The Islamic finance industry (IFI) now has an opportunity to innovate a new breed of Basel III compliant sukuk that could address the capital adequacy needs of Islamic banks as stipulated by the Basel III accords, according to a report.
“Tier-1 capital is regarded to be the ‘going concern’ capital which absorbs losses while the bank is still solvent. It consists mainly of Common Equity Tier 1 (CET1) instruments such as ordinary shares and reserves. Basel III does, however, allow 1.5% of the minimum Tier 1 capital ratio to be in the form of additional tier 1 (AT1) capital. AT1 capital is a layer of additional going-concern capital which is perpetual in nature. Together, the CET1 and the AT1 constitutes subordinated paid-in capital capable of absorbing losses,” the report published by Bank Negara Malaysia.
When referring to AT1 capital, the Basel III accords are signalling towards instruments that are potentially hybrid in nature (of equity and debt), offering fixed rates of return while able to absorbs losses as per equity instruments via returns which can be deferred and non-cumulative.

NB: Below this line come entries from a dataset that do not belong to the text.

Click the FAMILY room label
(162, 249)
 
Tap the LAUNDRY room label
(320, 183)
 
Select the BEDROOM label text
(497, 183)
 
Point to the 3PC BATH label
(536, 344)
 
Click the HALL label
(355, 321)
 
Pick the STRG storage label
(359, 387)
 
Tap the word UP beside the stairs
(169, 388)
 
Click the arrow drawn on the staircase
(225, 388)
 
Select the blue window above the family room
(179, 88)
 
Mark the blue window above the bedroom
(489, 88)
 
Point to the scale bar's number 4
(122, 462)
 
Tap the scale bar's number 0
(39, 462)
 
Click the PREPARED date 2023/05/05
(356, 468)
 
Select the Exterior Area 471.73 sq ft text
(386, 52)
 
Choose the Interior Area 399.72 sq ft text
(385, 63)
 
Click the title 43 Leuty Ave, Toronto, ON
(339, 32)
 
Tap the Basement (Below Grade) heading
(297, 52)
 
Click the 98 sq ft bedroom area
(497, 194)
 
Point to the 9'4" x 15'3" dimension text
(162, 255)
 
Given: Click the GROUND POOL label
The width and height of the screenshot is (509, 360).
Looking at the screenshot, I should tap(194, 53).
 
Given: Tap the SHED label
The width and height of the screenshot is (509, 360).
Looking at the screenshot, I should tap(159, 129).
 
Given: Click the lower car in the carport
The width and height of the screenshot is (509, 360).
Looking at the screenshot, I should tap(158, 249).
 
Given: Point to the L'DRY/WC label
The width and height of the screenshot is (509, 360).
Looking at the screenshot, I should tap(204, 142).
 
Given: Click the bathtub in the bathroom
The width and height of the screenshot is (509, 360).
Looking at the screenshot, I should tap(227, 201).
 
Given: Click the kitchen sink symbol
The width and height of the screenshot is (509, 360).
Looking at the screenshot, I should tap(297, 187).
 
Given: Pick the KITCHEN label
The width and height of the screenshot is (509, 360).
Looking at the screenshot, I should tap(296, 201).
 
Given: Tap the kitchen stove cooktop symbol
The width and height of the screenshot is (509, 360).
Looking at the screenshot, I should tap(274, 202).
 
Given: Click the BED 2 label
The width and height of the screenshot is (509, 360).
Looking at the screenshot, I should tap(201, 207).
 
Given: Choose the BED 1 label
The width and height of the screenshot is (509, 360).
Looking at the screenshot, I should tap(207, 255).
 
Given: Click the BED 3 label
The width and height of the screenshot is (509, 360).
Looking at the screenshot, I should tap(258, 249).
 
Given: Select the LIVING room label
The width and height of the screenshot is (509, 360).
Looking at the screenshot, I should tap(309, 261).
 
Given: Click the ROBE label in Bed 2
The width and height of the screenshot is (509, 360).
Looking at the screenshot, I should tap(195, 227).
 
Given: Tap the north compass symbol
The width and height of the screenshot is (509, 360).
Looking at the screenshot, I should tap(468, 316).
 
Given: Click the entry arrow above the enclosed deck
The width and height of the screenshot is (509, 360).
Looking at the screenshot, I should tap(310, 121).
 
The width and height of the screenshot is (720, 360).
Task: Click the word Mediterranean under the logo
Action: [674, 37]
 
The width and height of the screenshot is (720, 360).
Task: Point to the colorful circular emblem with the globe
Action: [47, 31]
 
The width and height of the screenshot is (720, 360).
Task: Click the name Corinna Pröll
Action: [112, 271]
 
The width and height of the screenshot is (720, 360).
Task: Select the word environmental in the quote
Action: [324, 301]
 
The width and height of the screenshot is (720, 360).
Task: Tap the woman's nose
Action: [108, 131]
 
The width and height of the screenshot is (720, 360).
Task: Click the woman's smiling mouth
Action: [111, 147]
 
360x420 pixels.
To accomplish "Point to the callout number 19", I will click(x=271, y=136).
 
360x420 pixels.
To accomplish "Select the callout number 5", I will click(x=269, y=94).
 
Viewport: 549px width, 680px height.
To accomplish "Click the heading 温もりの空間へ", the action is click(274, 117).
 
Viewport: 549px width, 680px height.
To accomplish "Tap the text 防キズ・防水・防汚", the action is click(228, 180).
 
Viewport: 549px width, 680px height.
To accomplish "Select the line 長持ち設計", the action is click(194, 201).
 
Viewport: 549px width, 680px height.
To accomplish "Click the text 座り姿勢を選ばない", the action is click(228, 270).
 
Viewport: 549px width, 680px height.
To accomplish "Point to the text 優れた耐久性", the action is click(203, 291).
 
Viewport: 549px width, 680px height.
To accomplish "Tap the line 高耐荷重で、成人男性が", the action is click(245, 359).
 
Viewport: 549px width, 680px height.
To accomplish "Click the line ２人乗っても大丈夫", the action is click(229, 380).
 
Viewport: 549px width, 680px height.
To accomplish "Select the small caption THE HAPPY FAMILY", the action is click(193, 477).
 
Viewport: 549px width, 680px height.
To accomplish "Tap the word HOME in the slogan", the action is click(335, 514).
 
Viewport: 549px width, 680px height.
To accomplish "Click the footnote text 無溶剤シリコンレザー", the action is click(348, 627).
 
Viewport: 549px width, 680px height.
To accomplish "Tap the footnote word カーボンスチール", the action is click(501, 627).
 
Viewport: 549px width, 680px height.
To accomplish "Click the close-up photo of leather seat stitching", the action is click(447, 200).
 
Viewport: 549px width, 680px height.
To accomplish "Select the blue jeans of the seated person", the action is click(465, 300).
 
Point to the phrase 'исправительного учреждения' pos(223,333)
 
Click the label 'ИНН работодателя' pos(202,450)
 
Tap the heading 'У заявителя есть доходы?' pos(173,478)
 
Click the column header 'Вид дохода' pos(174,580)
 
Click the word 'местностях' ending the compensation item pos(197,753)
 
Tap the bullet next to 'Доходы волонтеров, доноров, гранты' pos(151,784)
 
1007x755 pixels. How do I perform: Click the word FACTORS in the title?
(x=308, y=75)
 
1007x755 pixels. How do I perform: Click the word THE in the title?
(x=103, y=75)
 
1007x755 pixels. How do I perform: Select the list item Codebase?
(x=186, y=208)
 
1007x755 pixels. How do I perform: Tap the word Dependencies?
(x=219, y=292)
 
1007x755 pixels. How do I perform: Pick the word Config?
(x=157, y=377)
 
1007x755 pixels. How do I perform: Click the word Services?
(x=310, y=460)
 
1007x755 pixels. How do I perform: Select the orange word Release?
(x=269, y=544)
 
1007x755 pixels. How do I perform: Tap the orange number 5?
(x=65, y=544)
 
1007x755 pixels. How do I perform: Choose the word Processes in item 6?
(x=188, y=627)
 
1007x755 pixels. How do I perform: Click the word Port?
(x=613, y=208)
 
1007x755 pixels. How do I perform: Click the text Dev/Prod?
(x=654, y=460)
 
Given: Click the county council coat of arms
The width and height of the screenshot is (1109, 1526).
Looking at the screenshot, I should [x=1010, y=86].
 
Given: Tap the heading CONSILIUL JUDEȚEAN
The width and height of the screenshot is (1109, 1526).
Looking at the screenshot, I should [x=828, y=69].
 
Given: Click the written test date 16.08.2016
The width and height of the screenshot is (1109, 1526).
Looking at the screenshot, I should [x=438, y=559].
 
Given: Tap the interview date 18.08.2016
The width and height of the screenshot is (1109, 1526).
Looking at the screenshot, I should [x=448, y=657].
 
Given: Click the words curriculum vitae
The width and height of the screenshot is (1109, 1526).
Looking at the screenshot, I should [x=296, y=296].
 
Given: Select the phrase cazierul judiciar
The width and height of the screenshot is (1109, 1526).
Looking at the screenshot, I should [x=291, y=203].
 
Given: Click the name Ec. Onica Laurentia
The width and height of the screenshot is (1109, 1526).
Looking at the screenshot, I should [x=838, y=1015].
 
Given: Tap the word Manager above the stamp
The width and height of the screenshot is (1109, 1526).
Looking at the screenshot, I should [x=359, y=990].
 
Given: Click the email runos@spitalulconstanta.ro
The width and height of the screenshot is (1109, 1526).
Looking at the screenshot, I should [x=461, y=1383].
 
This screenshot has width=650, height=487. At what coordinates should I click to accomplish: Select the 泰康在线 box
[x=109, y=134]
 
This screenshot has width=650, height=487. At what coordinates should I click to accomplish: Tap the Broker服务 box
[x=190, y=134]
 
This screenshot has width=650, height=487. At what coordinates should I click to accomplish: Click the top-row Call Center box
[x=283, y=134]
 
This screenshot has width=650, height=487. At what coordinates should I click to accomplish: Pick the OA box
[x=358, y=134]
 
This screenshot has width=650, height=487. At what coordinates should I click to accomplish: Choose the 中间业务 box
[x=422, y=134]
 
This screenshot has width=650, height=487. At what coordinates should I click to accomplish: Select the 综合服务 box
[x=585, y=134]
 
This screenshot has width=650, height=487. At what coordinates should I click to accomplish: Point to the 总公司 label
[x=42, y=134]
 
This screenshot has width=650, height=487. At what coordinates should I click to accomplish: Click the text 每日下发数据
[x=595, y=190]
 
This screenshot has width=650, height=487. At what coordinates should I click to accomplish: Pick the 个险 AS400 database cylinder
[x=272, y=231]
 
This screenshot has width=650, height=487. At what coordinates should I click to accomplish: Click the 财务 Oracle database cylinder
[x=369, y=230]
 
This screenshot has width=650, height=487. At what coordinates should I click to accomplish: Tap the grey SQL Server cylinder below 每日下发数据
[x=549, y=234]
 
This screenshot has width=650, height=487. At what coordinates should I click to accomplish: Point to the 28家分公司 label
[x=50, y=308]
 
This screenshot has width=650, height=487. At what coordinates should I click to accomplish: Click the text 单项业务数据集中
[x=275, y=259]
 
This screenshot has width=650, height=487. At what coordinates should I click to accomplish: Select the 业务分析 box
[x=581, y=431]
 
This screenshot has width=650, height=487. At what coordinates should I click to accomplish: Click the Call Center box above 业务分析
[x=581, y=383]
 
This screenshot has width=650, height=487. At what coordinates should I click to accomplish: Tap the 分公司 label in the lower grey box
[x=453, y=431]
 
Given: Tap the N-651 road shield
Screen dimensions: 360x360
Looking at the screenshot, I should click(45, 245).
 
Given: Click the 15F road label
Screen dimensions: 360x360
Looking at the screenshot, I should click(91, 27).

To satisfy the Basel III requirements, there is ample opportunity to innovate a new breed of
‘Basel III compliant’ sukuk that can address the capital adequacy needs of Islamic banks. Such an innovation offers the potential for sukuk underwriters to expand market shares and further boost the supply of sukuk in global markets. The global sukuk market continues to show strong growth momentum in 2013 after a bumper year in 2012 that saw issuances increase of 54.2% year of year basis.
Likewise, the compound annual growth rate for total sukuk outstanding between 2007 and 2012 reached 19.4%2 and additional market-segment of Basel III compliant sukuk that satisfy regulatory requirements can expand the horizons and usability of sukuk as financial instruments.